April K Roberts et al. Front Microbiol. .

Abstract

Clostridioides difficile infection (CDI) is a toxin-mediated infection in the gut and a major burden on healthcare facilities worldwide. We rationalized that it would be beneficial to design an antibody therapy that is delivered to, and is active at the site of toxin production, rather than neutralizing the circulating and luminal toxins after significant damage of the layers of the intestines has occurred. Here we describe a highly potent therapeutic, OraCAb, with high antibody titers and a formulation that protects the antibodies from digestion/inactivation in the gastrointestinal tract. The potential of OraCAb to prevent CDI in an in vivo hamster model and an in vitro human colon model was assessed. In the hamster model we optimized the ratio of the antibodies against each of the toxins produced by C. difficile (Toxins A and B). The concentration of immunoglobulins that is effective in a hamster model of CDI was determined. A highly significant difference in animal survival for those given an optimized OraCAb formulation versus an untreated control group was observed.

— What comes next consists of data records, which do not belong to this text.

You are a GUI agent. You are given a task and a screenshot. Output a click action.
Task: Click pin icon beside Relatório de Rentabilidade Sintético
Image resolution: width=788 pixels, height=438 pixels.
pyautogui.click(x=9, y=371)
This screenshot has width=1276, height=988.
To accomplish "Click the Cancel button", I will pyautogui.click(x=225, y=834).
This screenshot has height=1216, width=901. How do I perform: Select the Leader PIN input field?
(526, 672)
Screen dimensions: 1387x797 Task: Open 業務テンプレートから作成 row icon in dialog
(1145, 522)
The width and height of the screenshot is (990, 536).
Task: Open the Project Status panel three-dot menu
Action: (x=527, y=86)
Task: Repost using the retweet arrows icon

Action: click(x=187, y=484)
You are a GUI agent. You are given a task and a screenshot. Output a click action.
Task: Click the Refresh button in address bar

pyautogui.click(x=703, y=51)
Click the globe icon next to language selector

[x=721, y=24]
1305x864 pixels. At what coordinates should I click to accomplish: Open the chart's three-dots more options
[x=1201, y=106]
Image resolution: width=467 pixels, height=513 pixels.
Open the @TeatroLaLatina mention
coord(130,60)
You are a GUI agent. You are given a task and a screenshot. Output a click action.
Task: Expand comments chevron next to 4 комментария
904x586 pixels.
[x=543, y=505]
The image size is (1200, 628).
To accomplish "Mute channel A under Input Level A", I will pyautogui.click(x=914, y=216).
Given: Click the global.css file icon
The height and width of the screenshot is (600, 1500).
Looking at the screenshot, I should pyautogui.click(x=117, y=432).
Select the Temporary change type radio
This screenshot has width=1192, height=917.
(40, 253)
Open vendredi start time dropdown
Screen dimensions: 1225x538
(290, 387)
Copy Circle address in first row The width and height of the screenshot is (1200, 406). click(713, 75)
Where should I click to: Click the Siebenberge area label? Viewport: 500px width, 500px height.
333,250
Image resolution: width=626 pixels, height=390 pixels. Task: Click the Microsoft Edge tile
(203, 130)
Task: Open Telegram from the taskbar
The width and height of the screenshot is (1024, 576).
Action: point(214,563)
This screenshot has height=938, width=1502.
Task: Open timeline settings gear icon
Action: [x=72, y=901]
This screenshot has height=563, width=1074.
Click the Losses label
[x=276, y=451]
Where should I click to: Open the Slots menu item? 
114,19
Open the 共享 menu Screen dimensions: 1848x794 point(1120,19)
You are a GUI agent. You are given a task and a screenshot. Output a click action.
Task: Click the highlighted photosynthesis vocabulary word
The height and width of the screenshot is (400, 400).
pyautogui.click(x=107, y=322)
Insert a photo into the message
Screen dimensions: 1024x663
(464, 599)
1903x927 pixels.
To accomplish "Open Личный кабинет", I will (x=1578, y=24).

This is the first study testing the effect of oral antibodies for treatment of CDI in an in vitro gut model seeded with a human fecal inoculum. Treatment with OraCAb successfully neutralized toxin production and did not interfere with the colonic microbiota in this model. Also, treatment with a combination of vancomycin and OraCAb prevented simulated CDI recurrence, unlike vancomycin therapy alone. These data demonstrate the efficacy of OraCAb formulation for the treatment of CDI in pre-clinical models.

Keywords: Clostridioides difficile infection (CDI); formulation protecting antibodies from digestion/inactivation; immunotherapy of CDI; in vitro human gut model of CDI; in vivo hamster model of CDI; oral antibodies.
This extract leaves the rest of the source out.